* [CONTENU DE PAGE]
((

19 Pluie. Marcelle a repris du poil de la bête, elle va à Saint Parize le matin et à Moiry le soir et ne rentre qu’à nuit noire selon son habitude.
20 Dimanche. Jean de Sansal vient déjeuner. Il engloutit le plat de pommes de terre comme les Monnier. Il est du reste gras et frais. Il a fini sa carrière militaire aux environs de Toulon où son régiment fabriquait des baraquements. Les Boches les ont chassés de leurs lits par surprise à 4 h du matin.
21 -2°. Les Massias allant chercher du charbon de bois au Manoir s’arrêtent pour goûter ici.
22 Pluie. La Mairie m’ayant donné un bon pour un complet, je vais à Nevers conduit par Moreau et après avoir vu trois boutiques, je trouve rue Fonmorigny, un tailleur en chambre qui pour 2800 F consent à me faire un vêtement. Rencontré Mollins qui n’a plus que la peau sur les os. Marcelle achète des cadeaux pour les jeunes ménages d’Orgeval et du Cray Delamalle (ce dernier sera célébré le 30 au Banlay). Marcelle donne aux contributions indirectes ma signature pour sa caution à la cave de Guillaume du Verne.

))

Enregistrements issus d'une collecte de données
((

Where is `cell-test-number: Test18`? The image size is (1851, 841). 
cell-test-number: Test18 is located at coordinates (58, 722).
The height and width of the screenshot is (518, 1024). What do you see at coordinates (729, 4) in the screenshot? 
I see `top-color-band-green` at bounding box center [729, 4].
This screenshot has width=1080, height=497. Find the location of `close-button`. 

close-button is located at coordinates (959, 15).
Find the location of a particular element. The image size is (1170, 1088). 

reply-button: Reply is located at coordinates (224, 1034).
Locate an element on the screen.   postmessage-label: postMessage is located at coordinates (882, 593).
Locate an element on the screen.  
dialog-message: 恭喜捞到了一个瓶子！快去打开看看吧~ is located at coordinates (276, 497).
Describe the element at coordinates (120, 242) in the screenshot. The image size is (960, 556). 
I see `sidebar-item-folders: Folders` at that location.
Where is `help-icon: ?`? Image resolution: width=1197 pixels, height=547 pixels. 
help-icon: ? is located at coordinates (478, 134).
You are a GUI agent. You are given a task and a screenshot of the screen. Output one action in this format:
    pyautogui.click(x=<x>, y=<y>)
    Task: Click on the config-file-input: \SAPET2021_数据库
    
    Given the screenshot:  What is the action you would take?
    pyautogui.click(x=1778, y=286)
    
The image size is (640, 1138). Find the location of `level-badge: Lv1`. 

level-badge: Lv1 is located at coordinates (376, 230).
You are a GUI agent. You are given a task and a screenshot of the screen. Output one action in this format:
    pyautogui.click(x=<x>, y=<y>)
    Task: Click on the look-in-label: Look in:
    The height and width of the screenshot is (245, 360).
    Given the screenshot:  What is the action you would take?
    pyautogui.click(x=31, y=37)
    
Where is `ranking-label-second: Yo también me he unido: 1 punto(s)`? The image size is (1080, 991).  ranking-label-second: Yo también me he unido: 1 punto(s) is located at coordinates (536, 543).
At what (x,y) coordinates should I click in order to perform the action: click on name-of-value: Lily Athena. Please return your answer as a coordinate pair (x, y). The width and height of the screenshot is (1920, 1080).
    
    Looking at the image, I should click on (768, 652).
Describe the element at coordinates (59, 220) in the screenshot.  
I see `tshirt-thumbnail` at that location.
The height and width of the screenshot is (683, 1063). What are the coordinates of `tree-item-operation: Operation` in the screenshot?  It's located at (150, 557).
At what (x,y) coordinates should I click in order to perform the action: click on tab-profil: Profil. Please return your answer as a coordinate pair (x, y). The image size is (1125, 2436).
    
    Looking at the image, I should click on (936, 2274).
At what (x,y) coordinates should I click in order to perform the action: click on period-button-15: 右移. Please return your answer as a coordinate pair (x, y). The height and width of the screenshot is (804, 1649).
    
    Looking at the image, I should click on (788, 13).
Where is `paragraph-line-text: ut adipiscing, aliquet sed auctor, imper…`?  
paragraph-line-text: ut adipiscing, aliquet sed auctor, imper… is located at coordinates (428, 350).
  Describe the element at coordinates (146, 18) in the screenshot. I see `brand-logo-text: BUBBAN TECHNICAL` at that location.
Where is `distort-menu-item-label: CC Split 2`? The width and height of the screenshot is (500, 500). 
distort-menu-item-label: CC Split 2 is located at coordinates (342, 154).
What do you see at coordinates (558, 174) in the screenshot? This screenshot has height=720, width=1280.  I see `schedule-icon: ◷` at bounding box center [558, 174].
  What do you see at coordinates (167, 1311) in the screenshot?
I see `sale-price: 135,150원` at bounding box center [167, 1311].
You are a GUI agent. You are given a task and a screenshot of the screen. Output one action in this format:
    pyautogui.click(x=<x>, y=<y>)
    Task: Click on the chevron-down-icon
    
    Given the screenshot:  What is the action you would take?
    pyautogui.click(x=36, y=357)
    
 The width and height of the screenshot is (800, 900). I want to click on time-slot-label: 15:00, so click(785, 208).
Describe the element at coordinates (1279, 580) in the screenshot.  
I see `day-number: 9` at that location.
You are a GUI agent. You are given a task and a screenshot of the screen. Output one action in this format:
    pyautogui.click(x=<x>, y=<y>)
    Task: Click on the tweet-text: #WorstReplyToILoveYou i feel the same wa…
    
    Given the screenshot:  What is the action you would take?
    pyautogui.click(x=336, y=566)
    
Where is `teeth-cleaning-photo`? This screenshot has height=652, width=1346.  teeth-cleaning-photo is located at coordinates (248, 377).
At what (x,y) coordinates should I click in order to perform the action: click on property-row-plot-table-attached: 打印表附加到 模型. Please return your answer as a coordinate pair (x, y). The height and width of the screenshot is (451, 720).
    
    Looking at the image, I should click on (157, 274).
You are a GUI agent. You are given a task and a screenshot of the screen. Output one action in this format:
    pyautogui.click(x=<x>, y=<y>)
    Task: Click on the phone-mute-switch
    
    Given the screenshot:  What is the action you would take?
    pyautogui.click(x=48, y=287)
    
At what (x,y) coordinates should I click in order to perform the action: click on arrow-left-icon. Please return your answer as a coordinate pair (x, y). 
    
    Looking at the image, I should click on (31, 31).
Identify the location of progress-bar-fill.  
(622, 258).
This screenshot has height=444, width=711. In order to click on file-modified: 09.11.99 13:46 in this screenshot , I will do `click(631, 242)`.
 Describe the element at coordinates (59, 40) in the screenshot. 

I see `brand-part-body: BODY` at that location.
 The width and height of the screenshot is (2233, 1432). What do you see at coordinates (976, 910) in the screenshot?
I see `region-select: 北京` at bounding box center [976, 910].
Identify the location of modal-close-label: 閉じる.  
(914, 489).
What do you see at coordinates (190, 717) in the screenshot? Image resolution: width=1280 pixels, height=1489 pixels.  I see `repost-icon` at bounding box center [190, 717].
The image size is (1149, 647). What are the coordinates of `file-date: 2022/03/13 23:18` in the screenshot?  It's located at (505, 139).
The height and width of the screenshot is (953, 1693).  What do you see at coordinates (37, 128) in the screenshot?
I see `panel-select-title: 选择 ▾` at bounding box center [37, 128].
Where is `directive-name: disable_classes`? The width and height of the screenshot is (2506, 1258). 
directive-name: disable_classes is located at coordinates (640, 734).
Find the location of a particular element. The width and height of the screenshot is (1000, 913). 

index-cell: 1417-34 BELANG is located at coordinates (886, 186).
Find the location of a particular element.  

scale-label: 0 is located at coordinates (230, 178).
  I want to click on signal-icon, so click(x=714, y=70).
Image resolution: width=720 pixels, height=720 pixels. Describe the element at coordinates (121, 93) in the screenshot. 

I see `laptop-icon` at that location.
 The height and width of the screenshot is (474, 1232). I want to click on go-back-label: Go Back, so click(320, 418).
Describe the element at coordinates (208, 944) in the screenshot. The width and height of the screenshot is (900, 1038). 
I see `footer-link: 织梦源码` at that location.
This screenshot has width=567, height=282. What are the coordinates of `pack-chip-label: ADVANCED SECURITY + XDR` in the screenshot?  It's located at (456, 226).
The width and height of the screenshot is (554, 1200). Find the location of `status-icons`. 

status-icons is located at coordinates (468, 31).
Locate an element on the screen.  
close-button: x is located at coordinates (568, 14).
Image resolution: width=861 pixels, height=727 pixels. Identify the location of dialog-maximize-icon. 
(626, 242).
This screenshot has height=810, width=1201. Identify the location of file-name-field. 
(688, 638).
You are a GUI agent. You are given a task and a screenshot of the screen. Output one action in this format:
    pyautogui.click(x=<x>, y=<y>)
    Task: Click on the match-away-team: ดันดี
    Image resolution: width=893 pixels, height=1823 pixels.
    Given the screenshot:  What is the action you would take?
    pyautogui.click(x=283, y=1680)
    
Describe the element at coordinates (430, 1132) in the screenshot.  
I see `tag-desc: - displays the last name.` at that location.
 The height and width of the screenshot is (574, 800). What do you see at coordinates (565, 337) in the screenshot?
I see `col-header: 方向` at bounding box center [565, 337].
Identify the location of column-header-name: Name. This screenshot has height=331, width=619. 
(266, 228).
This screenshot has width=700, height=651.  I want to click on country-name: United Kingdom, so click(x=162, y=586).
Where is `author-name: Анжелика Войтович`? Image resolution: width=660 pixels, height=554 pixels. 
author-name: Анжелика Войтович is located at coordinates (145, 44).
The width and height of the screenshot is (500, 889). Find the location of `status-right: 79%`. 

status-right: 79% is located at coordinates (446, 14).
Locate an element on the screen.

))

* [ÉNONCÉ DU PROBLÈME]
Prolongez le journal tenu au jour le jour dans le contenu de page, en reprenant après sa dernière phrase.

* [RÉPONSE RÉDIGÉE]
23 Marcelle assiste à l’école libre de St Parize à un goûter offert à 22 enfants de prisonniers de la commune. Paulette Le Sueur et Madame Moreau ont envoyé d’excellents gâteaux. Marcelle fait la crèche de Noël dans l’église. Lettre de Cécile qui a de nouveau un boche chez elle. J’envoie les étrennes en argent à tous mes enfants petits et grands.
24 Marcelle va goûter chez les Le Sueur qui nous invitent à manger demain une dinde truffée. Je refuse. La messe de minuit se dit à 9 h du soir, ordre de la commandantur. A 9 h ½ Cécile nous téléphone de Vitré. Elle passe Noël chez sa grande amie d’Héliand.
25 Noël. Je m’approche de la sainte table. Notre cuisinière étant en permission pour 48 h, Marcelle nous fait pour déjeuner une excellente pintade aux choux et le soir une non moins bonne soupe aux navets que nous mangeons au coin du feu du petit salon avec des crêpes. La radio annonce que l’amiral Darlan a été tué hier à Alger d’un coup de pistolet tiré à bout portant.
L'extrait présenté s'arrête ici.